CaptivesThe Stonnington ‘untitled’ Literary Festival is coming up later this month (my session is on Sunday afternoon 22/11/15, click here to book, it’s free) and so I’m reading and re-reading the books around our theme ‘That’s Odd: a Discussion with Authors of Spooky, Strange and Macabre Fiction’.  I’ll be chatting with

Flash fiction, or micro fiction, is ideal for handbag reading.  (How do men manage to have a book always with them, if they don’t carry a briefcase or backpack??)  If you’re not familiar with it, check out Sue’s piece at Whispering Gums but suffice to say that very short pieces of intriguing fiction are perfect for that ten minutes when your friend is late to the coffee shop or you’re in the dentist’s waiting room.  Shorter even than short stories, Angela’s pieces are all unsettling forays into a world where Bad things happen.  Or they might.  At any moment.

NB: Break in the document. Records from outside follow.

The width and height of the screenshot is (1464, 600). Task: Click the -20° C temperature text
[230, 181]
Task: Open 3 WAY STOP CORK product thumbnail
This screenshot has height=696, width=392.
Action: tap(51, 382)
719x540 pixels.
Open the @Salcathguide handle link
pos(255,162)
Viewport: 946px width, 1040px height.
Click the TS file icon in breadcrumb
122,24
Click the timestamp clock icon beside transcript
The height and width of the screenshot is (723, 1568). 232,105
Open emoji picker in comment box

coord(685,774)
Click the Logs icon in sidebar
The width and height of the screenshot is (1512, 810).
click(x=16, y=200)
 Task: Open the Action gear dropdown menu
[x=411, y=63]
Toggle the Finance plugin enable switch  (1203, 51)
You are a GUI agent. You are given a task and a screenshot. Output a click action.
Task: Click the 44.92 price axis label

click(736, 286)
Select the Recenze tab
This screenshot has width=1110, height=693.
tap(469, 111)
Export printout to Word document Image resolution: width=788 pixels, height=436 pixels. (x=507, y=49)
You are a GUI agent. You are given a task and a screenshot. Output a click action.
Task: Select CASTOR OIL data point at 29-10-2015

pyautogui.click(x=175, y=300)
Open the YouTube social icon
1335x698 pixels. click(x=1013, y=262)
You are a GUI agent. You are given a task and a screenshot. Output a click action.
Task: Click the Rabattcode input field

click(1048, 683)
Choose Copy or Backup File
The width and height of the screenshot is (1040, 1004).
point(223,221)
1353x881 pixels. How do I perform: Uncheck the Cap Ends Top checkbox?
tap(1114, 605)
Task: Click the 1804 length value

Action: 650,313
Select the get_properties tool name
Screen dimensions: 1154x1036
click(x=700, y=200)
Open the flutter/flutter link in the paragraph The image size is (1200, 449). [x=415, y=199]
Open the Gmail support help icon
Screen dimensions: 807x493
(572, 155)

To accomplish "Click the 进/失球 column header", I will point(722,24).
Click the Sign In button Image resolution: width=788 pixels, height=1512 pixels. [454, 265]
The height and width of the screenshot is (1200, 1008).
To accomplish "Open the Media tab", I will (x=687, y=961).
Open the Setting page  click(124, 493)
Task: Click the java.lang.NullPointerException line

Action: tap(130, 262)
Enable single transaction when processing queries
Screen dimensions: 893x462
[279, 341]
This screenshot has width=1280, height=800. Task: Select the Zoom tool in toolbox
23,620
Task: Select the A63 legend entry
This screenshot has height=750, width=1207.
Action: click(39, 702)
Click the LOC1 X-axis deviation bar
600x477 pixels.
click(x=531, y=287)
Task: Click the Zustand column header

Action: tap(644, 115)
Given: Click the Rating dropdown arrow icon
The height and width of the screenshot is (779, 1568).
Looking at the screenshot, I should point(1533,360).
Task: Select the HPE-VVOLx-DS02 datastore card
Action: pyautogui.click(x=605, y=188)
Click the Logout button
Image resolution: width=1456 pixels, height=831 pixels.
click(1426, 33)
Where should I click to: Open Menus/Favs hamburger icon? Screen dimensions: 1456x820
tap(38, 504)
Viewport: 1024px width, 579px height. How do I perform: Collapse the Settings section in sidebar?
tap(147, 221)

As the name suggests, all the characters in the collection are captives in one way or another, tucked into ‘chapters’ that all but one are binary opposites: On/off, Up/down, In/out, With/without, Here/there, Then/now and, odd one out, Until.  The layout of the book (even on a Kindle) contributes to the reader’s pause for reflection – with white space around the stories and moody graphics like the one you see on the front cover.  Concise as they are, the stories pack a punch, and you find yourself stilled into a moment beyond the everyday, feeling a deep sense of unease.

One story unnerved me more than most.  ‘Thirteen Tiles’ is an everyday situation, where a freak happenstance traps a character in the most mundane of environments, unlikely to escape.  Likely to die.  I thought I was only claustrophobic underground, but now I know differently!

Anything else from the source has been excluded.